Kutipan Sumber:
+ + + + +

PERAN SOSIAL PERBANKAN SYARIAH

  BAB I
PENDAHULUAN

A.    Latar Belakang

Bank adalah Bank Umum Syariah dan Unit Usaha Syariah dari Bank  Umum  Konvensional  termasuk  Unit  Usaha  Syariah  dari kantor cabang dari suatu bank yang berkedudukan di luar negeri.
 Istilah Bank dalam literatur Islam tidak dikenal. Suatu lembaga yang menghimpun dana dari masyarakat dan menyalurkan kembali ke masyarakat, dalam literature islam dikenal dengan istilah baitul mal atau baitul tamwil. Istilah lain yang digunakan untuk sebutan Bank Islam adalah Bank Syari'ah. Secara akademik istilah Islam dan syariah berbeda, namun secara teknis untuk penyebutan bank Islam dan Bank Syari'ah mempunyai pengertian yang sama. Dalam dasar hukumnya - Dalam RUU No 10 Tahun 1998 disebutkan bahwa Bank Umum merupakan bank yang melaksanakan kegiatan usaha secara konvensional atau berdasarkan prinsip syari'ah yang dalam kegiatannya memberikan jasa dalam lalu litas pembayaran. Lebih lanjut dijelaskan bahwa prinsip syari'ah adalah aturan perjanjian berdasarkan hukum Islam antara bank dan pihak lain untuk menyimpannya, pembiayaan atau kegiatan lainnya yang dinyatakan sesuai dengan syari'ah. Berdasarkan rumusan masalah tersebut, Bank Syari'ah berarti bank yang tata cara operasionalnya didasari dengan tatacara Islam yang mengacu kepada ketentuan alquran dan al hadist. 
Perbankan syariah pertama kali muncul di Mesir tanpa menggunakan embel-embel islam, karena adanya kekhawatiran rezim yang berkuasa saat itu akan melihatnya sebagai gerakan fundamentalis. Pemimpin perintis usaha ini Ahmad El Najjar, mengambil bentuk sebuah bank simpanan yang berbasis profit sharing (pembagian laba) di kota Mit Ghamr pada tahun 1963. Eksperimen ini berlangsung hingga tahun 1967, dan saat itu sudah berdiri 9 bank dengan konsep serupa di Mesir. Bank-bank ini, yang tidak memungut maupun menerima bunga, sebagian besar berinvestasi pada usaha-usaha perdagangan dan industri secara langsung dalam bentuk partnership dan membagi keuntungan yang didapat dengan para penabung. Masih di negara yang sama, pada tahun 1971, Nasir Social bank didirikan dan mendeklarasikan diri sebagai bank komersial bebas bunga. Walaupun dalam akta pendiriannya tidak disebutkan rujukan kepada agama maupun syariat islam.

+ + + + +

(Entri kumpulan data)
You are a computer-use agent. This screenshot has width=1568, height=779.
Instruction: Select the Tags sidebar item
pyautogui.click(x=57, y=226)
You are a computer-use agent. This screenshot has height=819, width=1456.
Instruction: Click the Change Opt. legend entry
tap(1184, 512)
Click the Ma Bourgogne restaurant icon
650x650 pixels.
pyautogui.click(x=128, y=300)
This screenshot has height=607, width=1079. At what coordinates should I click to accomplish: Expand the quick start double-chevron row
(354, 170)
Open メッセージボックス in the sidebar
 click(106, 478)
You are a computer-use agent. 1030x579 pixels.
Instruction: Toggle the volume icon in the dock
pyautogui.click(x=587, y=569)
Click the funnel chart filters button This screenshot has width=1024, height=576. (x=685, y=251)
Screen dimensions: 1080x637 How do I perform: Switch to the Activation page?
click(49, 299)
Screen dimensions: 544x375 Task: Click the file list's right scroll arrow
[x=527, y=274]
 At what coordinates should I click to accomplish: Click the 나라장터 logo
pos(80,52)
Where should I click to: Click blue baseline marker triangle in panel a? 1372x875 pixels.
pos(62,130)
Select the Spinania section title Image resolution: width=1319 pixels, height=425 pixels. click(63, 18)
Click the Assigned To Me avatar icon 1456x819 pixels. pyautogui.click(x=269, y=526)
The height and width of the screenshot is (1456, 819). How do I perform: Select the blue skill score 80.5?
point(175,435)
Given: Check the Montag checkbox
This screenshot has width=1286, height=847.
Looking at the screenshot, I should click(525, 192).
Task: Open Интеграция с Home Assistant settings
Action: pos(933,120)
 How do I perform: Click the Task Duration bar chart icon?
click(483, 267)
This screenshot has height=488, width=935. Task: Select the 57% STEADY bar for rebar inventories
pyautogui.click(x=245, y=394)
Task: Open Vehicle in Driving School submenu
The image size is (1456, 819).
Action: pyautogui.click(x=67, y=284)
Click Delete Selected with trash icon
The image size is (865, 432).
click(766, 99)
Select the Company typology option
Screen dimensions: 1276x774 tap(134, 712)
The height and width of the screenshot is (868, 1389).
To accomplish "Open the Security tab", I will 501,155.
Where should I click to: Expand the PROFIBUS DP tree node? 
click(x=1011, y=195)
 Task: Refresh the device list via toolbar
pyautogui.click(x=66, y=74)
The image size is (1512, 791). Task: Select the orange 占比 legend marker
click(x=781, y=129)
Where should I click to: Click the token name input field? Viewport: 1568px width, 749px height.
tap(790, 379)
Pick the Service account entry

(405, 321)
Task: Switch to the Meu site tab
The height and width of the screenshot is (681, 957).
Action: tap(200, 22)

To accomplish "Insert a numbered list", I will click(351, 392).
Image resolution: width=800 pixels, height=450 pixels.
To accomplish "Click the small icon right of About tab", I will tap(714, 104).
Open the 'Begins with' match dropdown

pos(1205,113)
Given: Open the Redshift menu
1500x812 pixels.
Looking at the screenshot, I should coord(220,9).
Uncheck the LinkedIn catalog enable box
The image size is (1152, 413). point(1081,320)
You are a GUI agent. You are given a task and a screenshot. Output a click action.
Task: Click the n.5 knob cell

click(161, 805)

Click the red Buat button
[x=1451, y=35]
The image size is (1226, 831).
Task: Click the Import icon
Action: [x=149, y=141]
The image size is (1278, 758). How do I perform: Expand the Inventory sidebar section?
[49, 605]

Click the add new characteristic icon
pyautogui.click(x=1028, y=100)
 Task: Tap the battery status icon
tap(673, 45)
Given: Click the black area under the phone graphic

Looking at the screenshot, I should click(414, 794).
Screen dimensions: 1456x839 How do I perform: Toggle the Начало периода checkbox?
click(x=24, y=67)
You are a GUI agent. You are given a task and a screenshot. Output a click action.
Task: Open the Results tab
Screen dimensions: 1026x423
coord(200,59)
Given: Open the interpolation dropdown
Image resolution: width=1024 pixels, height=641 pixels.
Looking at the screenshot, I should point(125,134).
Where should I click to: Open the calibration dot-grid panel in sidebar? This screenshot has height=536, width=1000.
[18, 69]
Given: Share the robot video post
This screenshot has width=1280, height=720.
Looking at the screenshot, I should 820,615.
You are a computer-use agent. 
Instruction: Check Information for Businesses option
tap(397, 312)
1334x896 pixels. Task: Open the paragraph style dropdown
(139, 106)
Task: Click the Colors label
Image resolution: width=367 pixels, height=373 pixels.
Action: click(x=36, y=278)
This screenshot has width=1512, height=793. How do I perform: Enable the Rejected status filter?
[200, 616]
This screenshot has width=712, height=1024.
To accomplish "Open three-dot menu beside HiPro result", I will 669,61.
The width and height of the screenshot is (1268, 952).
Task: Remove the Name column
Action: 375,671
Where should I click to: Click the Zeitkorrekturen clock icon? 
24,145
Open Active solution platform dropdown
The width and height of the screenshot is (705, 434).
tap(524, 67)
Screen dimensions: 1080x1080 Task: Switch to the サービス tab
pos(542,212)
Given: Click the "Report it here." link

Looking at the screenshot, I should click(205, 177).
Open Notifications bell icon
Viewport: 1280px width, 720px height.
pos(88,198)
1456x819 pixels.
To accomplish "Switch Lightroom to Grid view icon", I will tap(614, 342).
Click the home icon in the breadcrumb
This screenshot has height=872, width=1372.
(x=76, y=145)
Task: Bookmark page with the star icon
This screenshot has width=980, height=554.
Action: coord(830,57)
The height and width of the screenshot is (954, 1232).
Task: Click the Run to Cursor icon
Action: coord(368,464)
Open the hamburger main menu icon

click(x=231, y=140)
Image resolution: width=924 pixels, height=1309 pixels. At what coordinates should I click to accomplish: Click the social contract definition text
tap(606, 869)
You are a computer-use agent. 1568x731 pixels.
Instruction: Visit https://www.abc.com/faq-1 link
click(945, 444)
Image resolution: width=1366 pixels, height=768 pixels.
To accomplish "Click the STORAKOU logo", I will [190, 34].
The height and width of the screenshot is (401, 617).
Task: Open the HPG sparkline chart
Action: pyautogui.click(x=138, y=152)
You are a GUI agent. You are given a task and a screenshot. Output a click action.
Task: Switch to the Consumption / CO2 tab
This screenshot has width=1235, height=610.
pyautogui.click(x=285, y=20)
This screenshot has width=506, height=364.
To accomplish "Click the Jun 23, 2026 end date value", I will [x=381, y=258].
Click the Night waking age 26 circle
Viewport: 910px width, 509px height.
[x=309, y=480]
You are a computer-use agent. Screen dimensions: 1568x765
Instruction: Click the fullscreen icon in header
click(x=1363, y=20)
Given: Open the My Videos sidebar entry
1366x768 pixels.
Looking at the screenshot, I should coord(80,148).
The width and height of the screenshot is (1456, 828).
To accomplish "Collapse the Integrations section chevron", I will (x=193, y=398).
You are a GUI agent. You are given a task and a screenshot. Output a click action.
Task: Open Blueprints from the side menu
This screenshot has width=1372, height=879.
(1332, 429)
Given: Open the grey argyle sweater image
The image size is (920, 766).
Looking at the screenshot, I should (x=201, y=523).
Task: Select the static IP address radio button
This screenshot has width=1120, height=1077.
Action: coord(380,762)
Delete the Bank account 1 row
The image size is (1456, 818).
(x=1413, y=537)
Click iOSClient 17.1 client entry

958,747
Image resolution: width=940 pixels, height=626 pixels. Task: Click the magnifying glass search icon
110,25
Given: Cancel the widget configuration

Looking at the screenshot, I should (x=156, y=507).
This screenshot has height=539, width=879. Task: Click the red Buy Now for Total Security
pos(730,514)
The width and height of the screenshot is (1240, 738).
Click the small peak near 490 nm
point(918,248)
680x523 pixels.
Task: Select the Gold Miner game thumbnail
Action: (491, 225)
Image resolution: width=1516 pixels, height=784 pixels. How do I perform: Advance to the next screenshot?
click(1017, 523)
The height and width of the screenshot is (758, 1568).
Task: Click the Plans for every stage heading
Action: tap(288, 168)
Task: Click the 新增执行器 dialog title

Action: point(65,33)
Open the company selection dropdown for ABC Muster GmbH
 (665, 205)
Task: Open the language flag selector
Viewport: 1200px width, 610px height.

+ + + + +

Daftar Tugas:
1. Ringkaslah dalam bentuk daftar paragraf kutipan sumber tentang perbankan syariah yang diawali "Perbankan syariah pertama kali muncul di Mesir", tanpa menghilangkan fakta-fakta utamanya.
2. Teruskan kutipan sumber tentang peran sosial perbankan syariah, mulai setelah kalimat terakhir yang ditampilkan.
Baris-baris tersebut tidak berperan dalam pengerjaan ini.

Hasil per Tugas:
1.
- Perbankan syariah pertama kali muncul di Mesir tanpa label Islam. Penyebabnya adalah kekhawatiran bahwa rezim yang berkuasa saat itu akan melihatnya sebagai gerakan fundamentalis.
- Perintisnya, Ahmad El Najjar, mendirikan bank simpanan berbasis bagi laba di kota Mit Ghamr pada tahun 1963.
- Eksperimen ini berlangsung hingga tahun 1967. Saat itu sudah berdiri 9 bank dengan konsep serupa di Mesir.
- Bank-bank tersebut tidak memungut maupun menerima bunga. Sebagian besar dananya diinvestasikan langsung pada usaha perdagangan dan industri dalam bentuk kemitraan, dan keuntungannya dibagi dengan para penabung.
- Pada tahun 1971, Nasir Social Bank didirikan di Mesir dan menyatakan diri sebagai bank komersial bebas bunga, meskipun akta pendiriannya tidak merujuk pada agama maupun syariat Islam.

2.
BAB II
PEMBAHASAN

A.    Pengertian Bank Syariah
Selama ini, definisi bank syari’ah atau bank Islam adalah bank yang dilandaskan pada nilai-nilai Islam (al-Qur’an, as-sunnah dll). Secara operatif bank syari’ah dijabarkan sebagai bank yang beroperasi dengan tidak mengandalkan pada bunga. Dengan kata lain, bank syariah adalah lembaga keuangan yang usaha pokoknya memberikan pembiayaan dan jasa-jasa lainnya dengan prinsip syariat  Islam.
Definisi di atas menyiratkan bahwa pengertian bank syariah ternyata berbeda dengan pengertian bank dalam arti konvensional, dimana bank dalam pengertian yang terakhir ini dibatasi sebagai lembaga perantara keuangan atau biasa disebut financial intermediary. Artinya, lembaga bank adalah lembaga yang dalam aktivitasnya berkaitan dengan masalah uang. Oleh karena itu, usaha bank akan selalu dikaitkan dengan masalah uang yang merupakan media transaksi-transaksi ekonomi. Karena itu, kegiatan dan usaha bank konvensional selalu terkait dengan hal-hal yang persoalan ekonomi, yaitu; memindahkan uang, menerima dan membayarkan kembali uang, mendiskonto surat wesel, surat order maupun surat berharga lainnya, membeli dan menjual surat-surat berharga, memberi jaminan bank.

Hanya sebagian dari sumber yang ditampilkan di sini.